[Provided entries Boundary: Start]

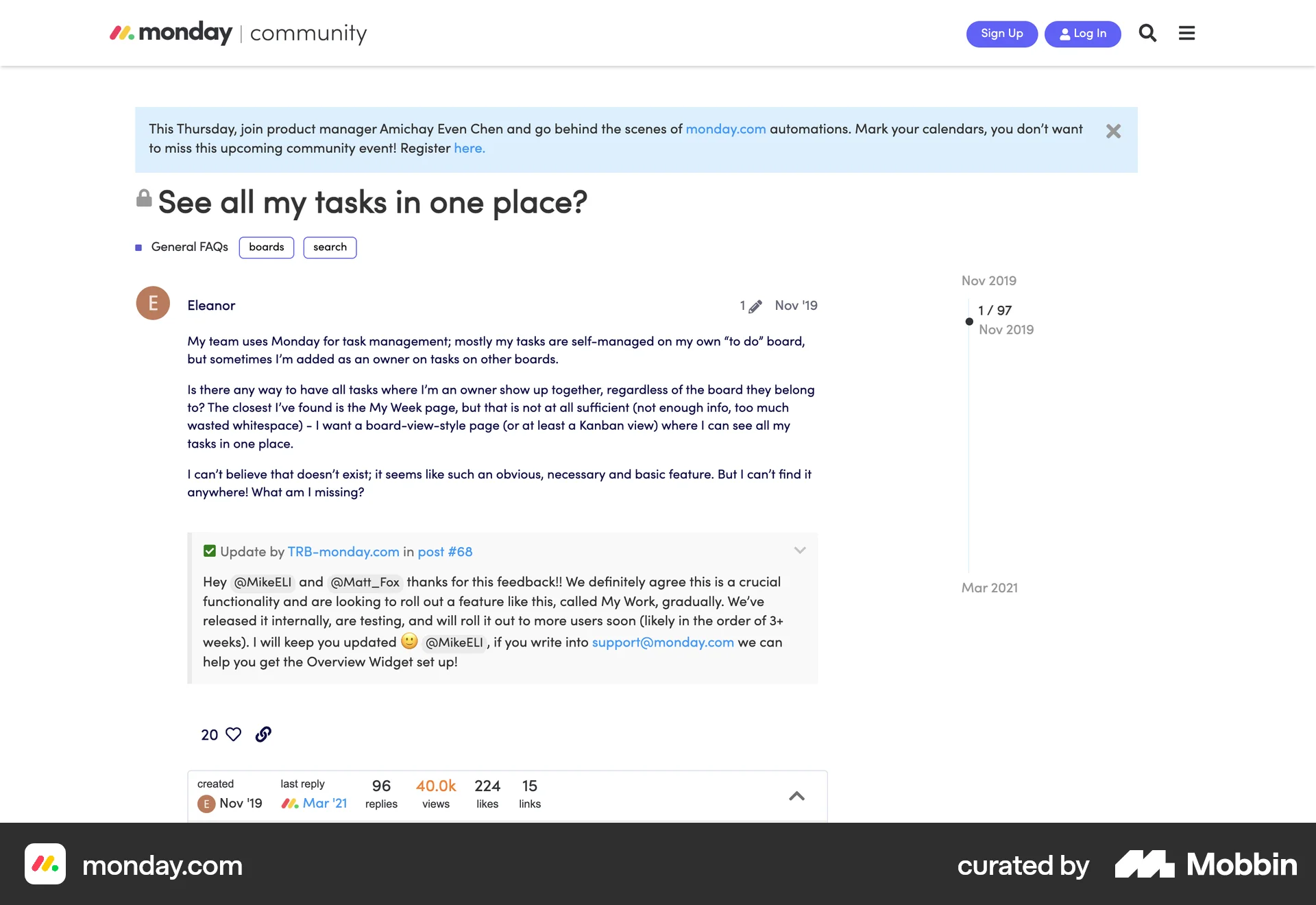Click the Log In button

click(1082, 34)
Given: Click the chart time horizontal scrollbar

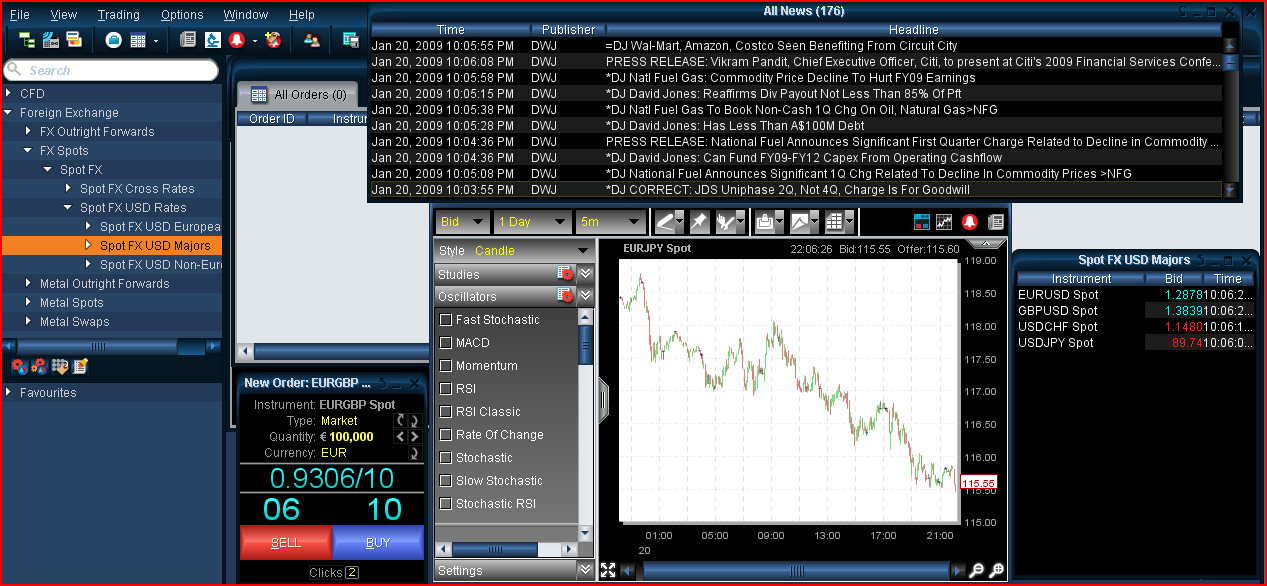Looking at the screenshot, I should 796,571.
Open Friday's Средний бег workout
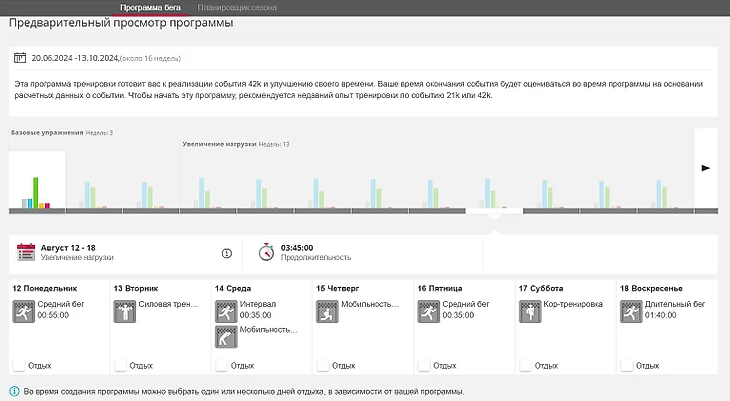This screenshot has height=401, width=730. point(466,304)
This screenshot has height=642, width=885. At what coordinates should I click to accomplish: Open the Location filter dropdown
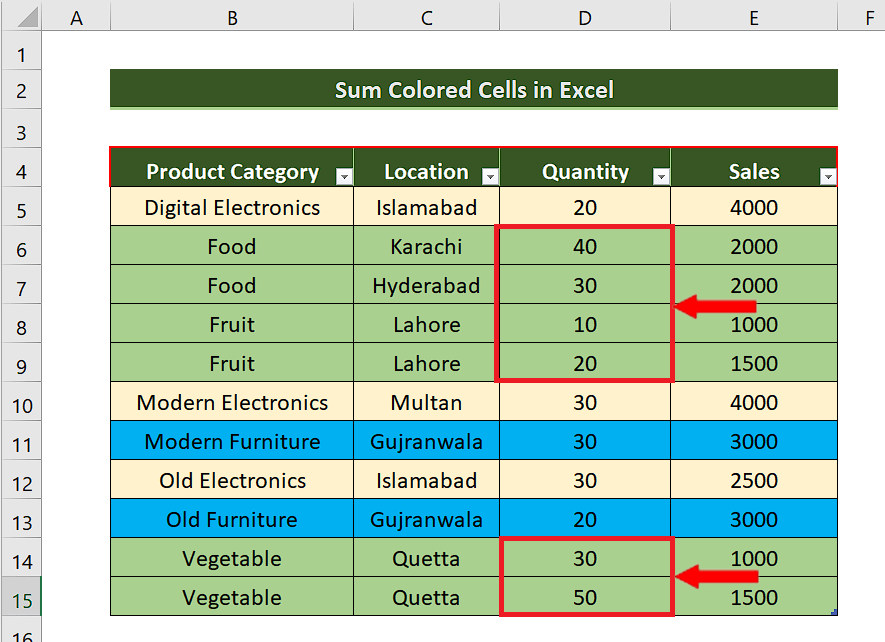(x=490, y=175)
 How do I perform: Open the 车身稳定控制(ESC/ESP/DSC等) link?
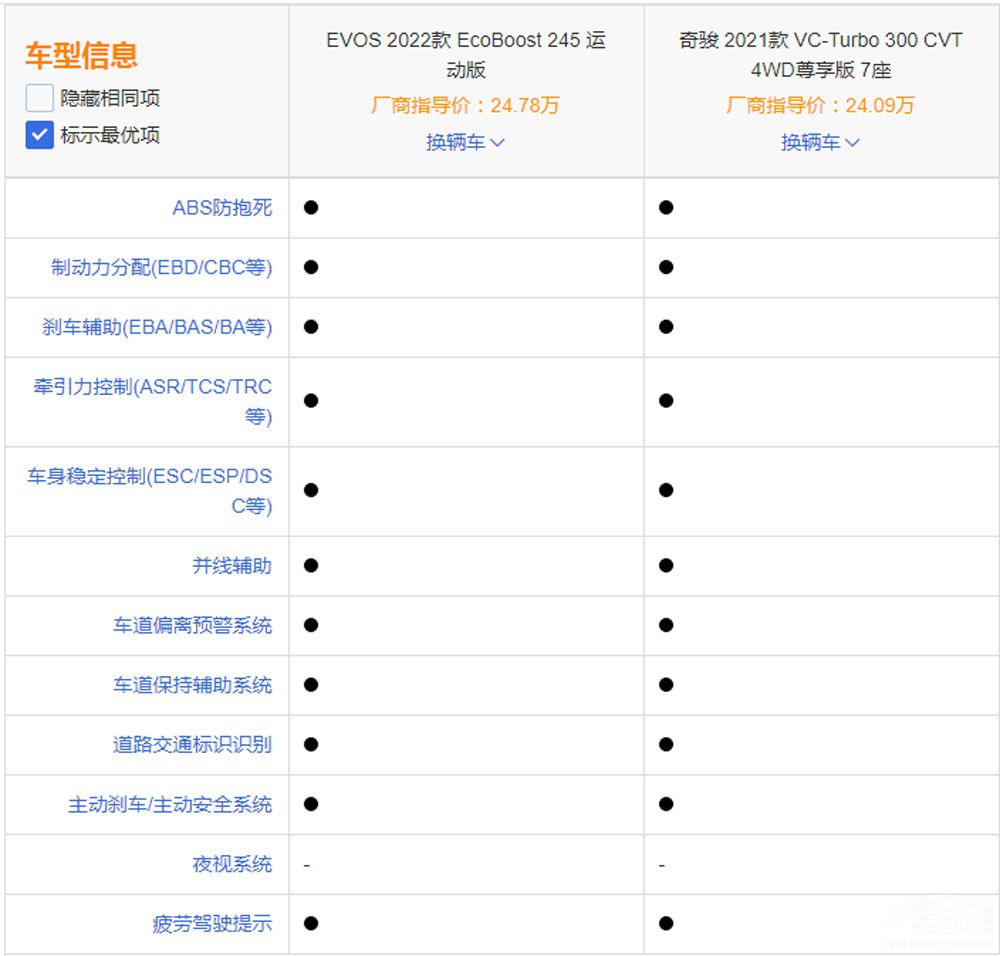click(x=150, y=490)
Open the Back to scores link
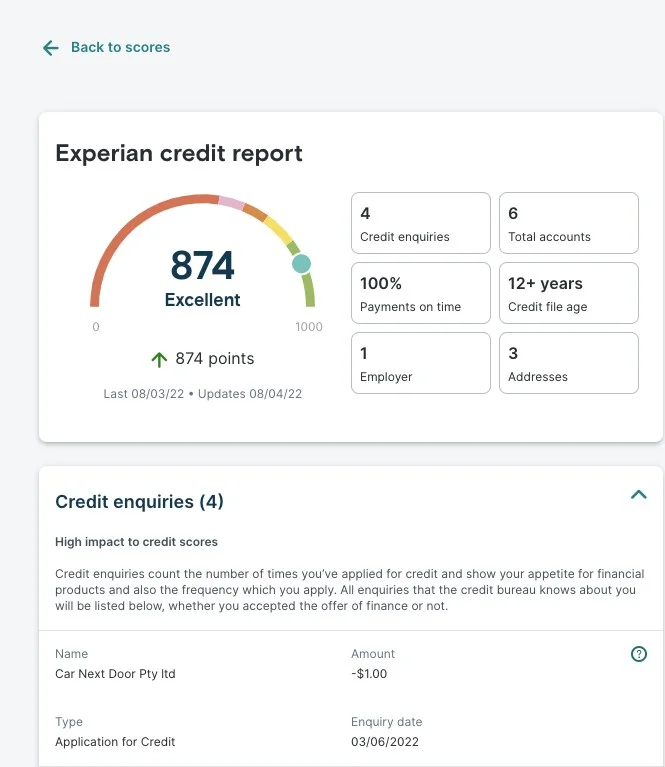The image size is (665, 767). [x=120, y=47]
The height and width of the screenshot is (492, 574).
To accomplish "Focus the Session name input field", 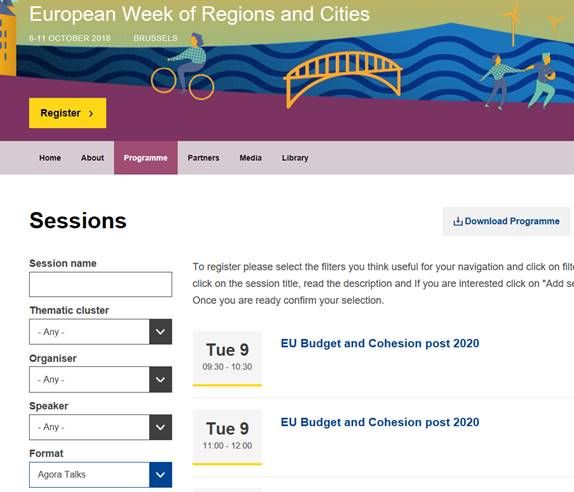I will click(x=100, y=284).
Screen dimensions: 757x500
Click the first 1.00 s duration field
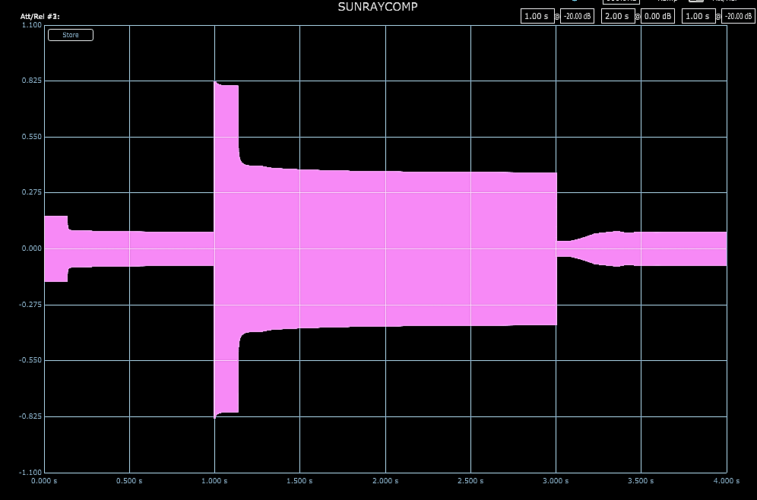click(x=536, y=17)
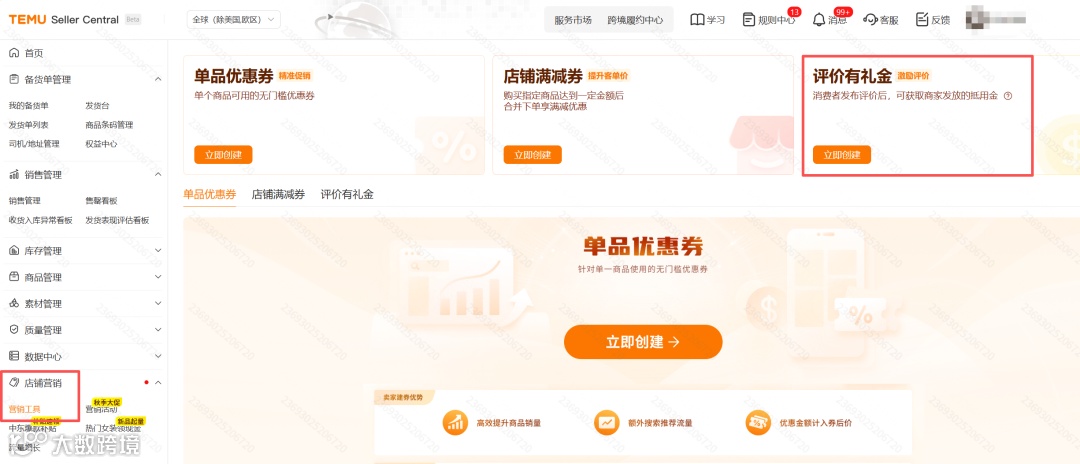Open 规则中心 document icon
The image size is (1080, 464).
click(749, 20)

[Provided entries Boundary: End]

**Task to carry out:**
Leave every picture out and write out, word for word, the lines from the one that contains "Screen dimensions: 757x500" through the last line of the records.

**Task result:**
Screen dimensions: 757x500
Click the first 1.00 s duration field
click(x=536, y=17)
Open 规则中心 document icon
The image size is (1080, 464).
click(749, 20)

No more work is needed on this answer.